Saved entries

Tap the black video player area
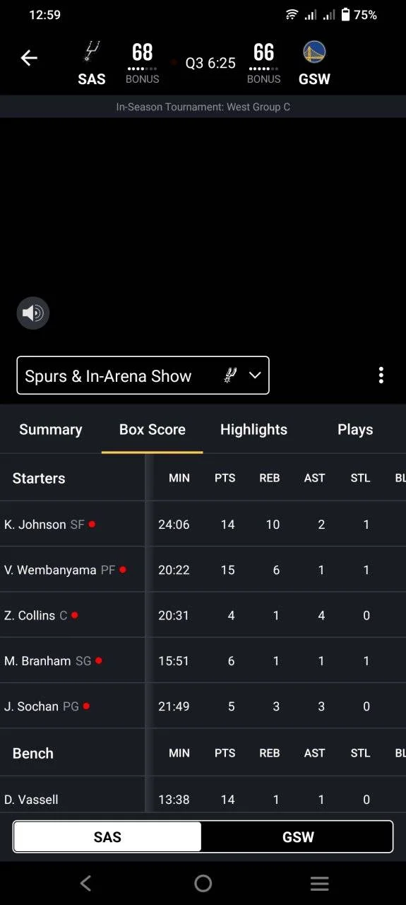This screenshot has height=905, width=406. tap(203, 233)
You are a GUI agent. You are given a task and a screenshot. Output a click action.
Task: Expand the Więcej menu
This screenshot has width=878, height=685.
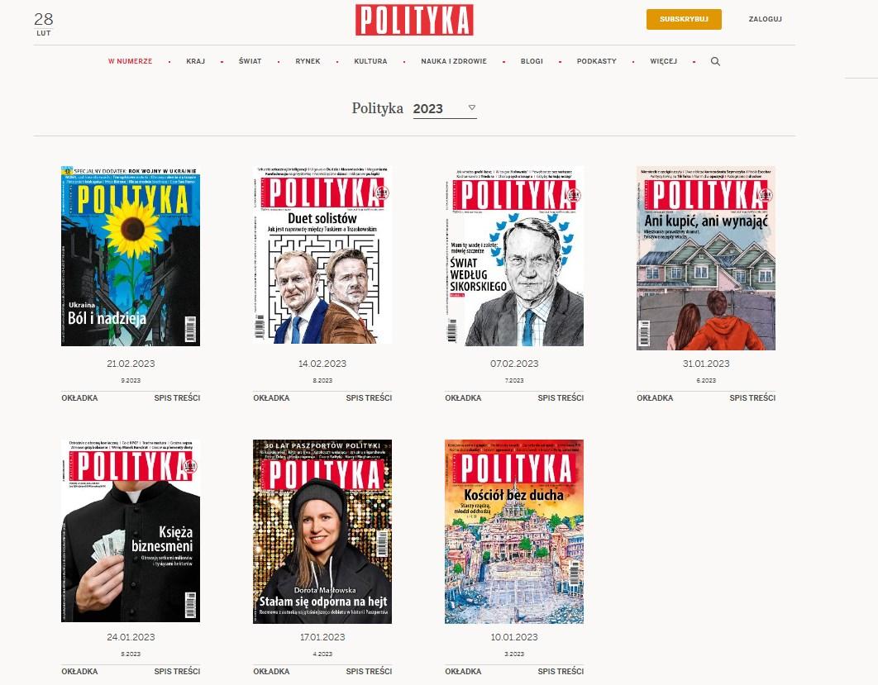coord(664,62)
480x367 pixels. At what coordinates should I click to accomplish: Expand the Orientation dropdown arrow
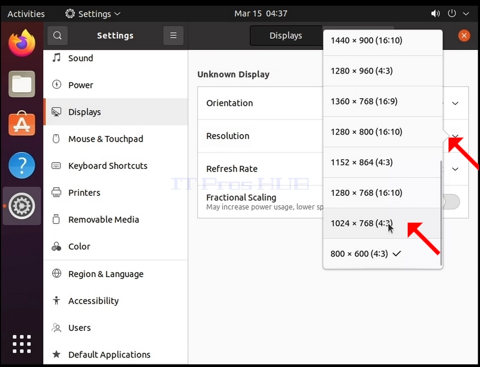455,103
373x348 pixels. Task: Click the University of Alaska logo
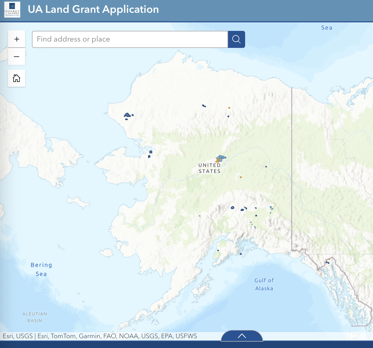12,9
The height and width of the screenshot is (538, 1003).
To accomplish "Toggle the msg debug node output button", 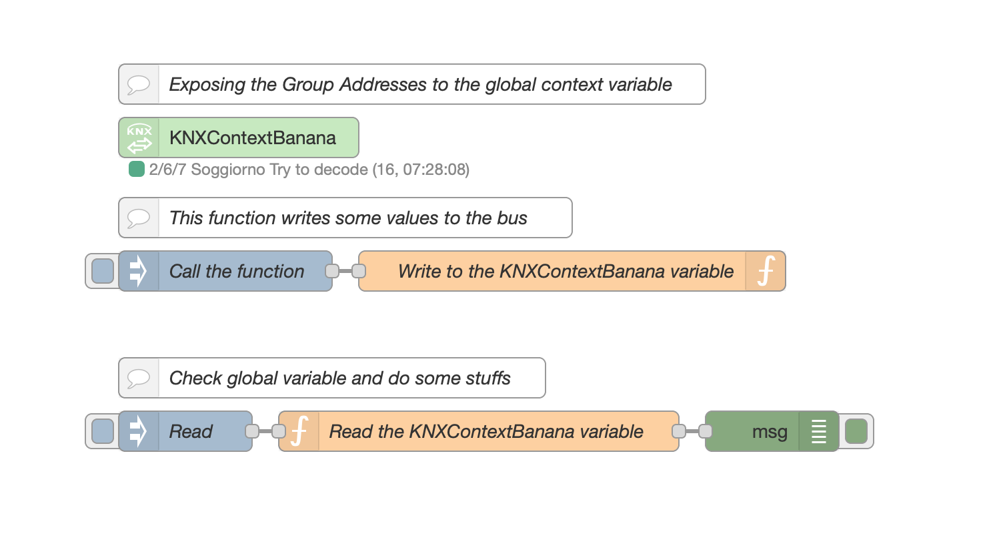I will click(x=856, y=431).
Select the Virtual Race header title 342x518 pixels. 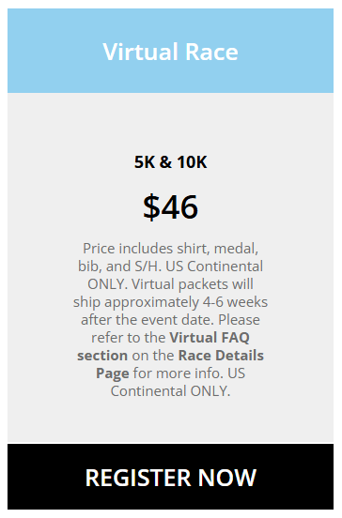(170, 52)
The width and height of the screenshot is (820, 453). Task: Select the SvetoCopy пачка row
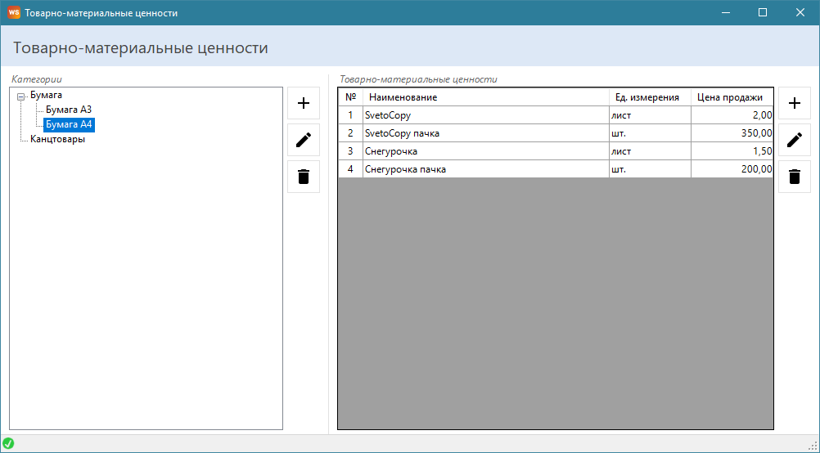coord(486,133)
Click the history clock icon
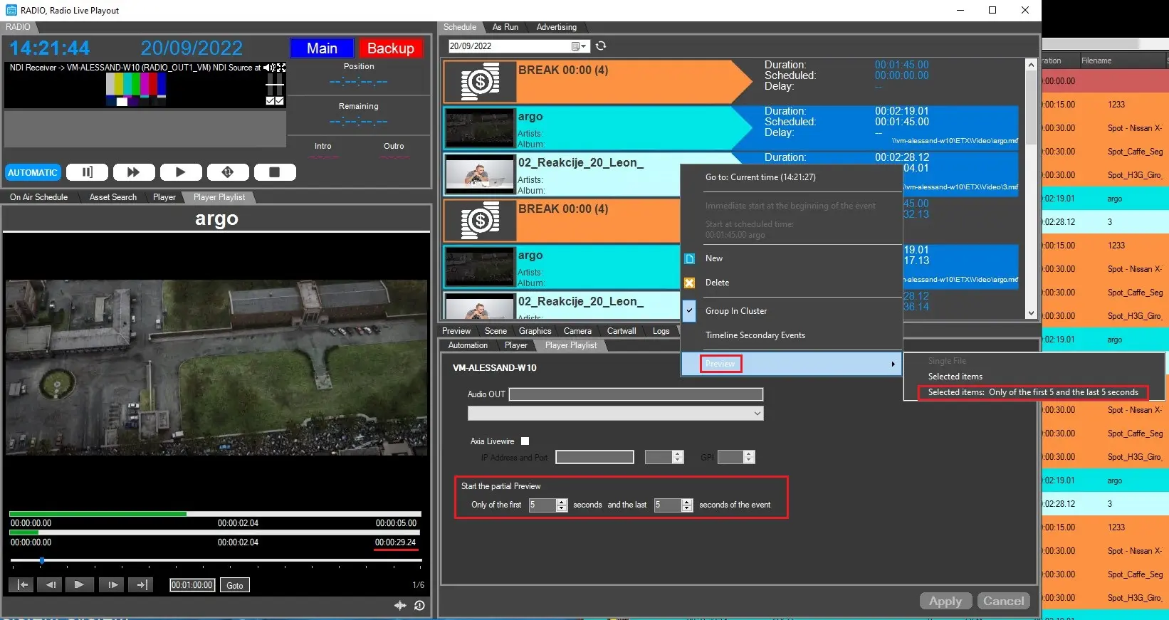Viewport: 1169px width, 620px height. pos(419,605)
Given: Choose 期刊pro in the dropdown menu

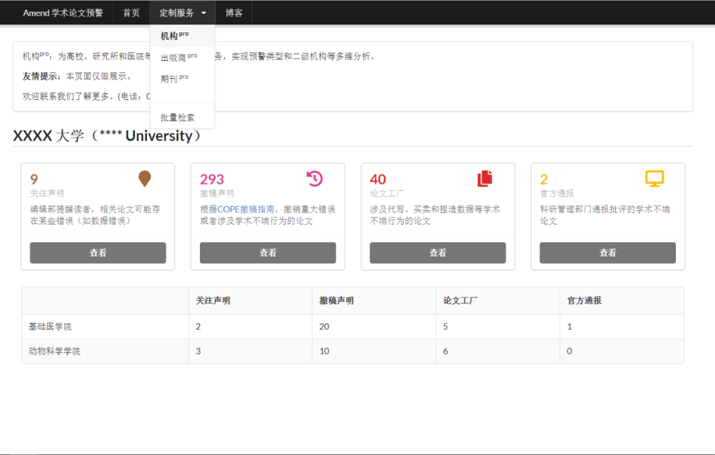Looking at the screenshot, I should pyautogui.click(x=175, y=79).
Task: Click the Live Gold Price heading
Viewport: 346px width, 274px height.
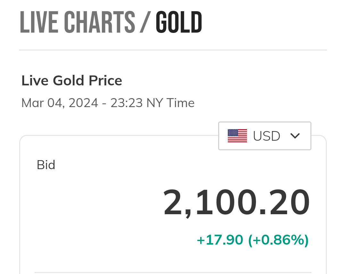Action: (72, 81)
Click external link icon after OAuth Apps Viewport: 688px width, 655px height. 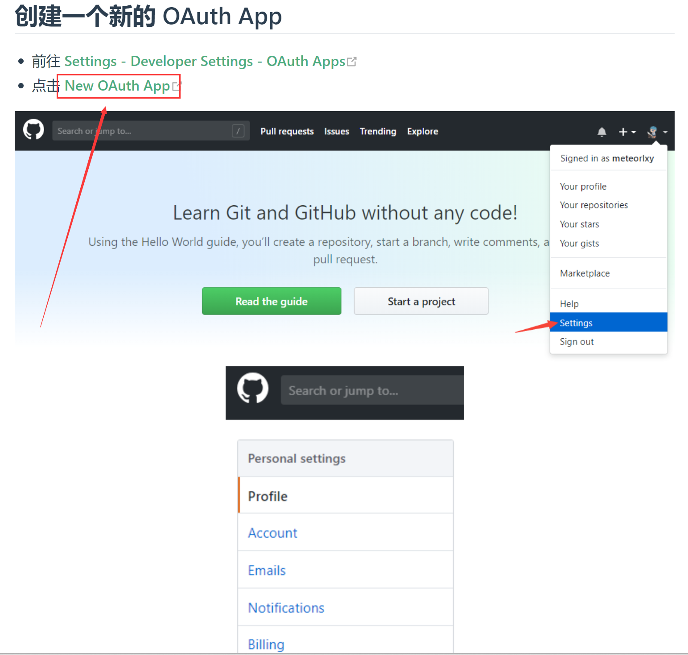click(x=352, y=62)
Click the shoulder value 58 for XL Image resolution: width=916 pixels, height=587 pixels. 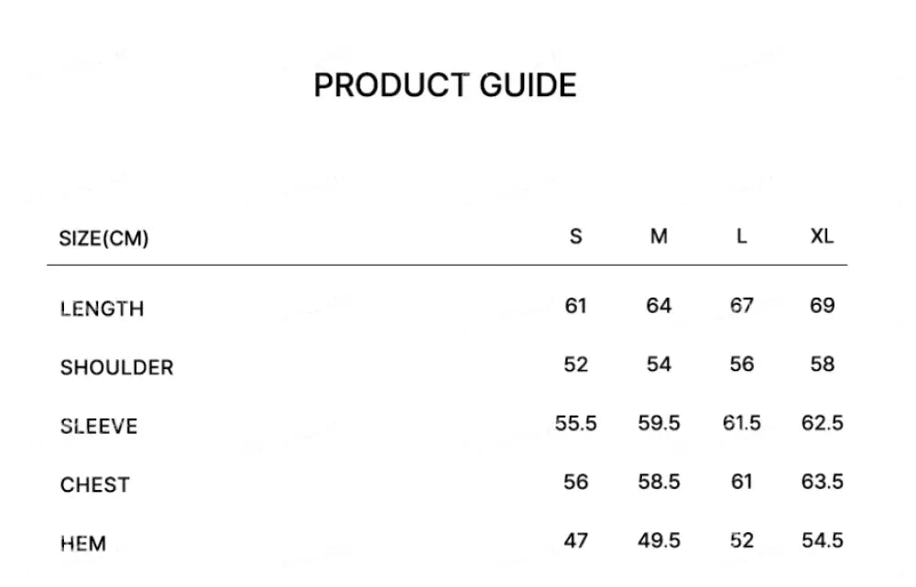coord(822,364)
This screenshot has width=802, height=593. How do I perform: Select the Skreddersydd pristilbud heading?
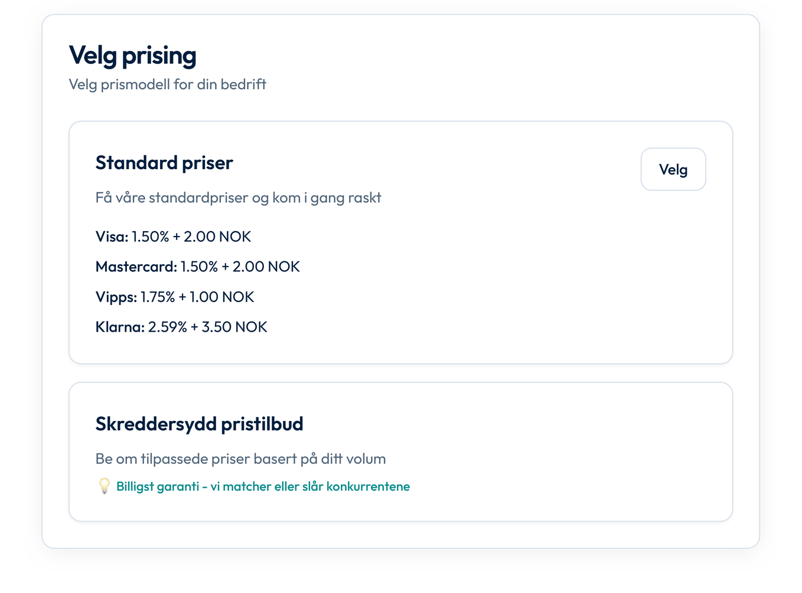[199, 424]
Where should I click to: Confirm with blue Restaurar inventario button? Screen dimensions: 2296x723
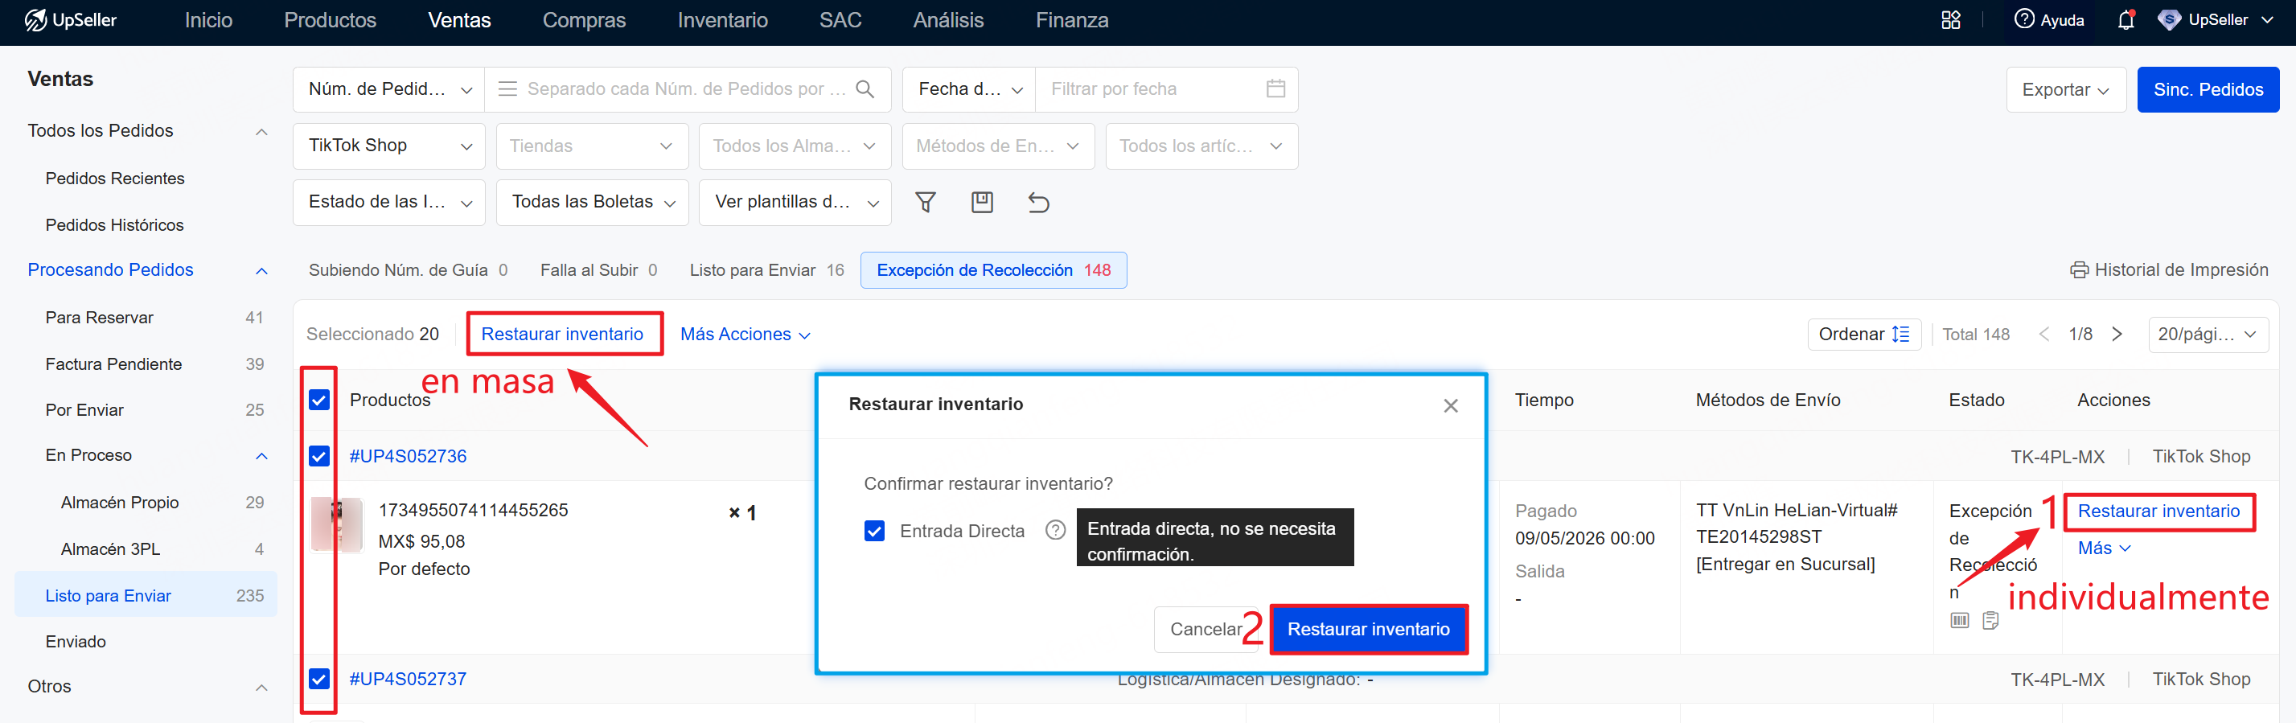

▶ TASK DETAILS:
Starting at the first line of the records above, set down each line exactly through the one that holds "Task: Expand the Więcej menu". Omit pictures.

▶ RESPONSE BELOW:
Tap the black video player area
This screenshot has height=905, width=406. tap(203, 233)
You are a GUI agent. You are given a task and a screenshot. Output a click action.
Task: Expand the Więcej menu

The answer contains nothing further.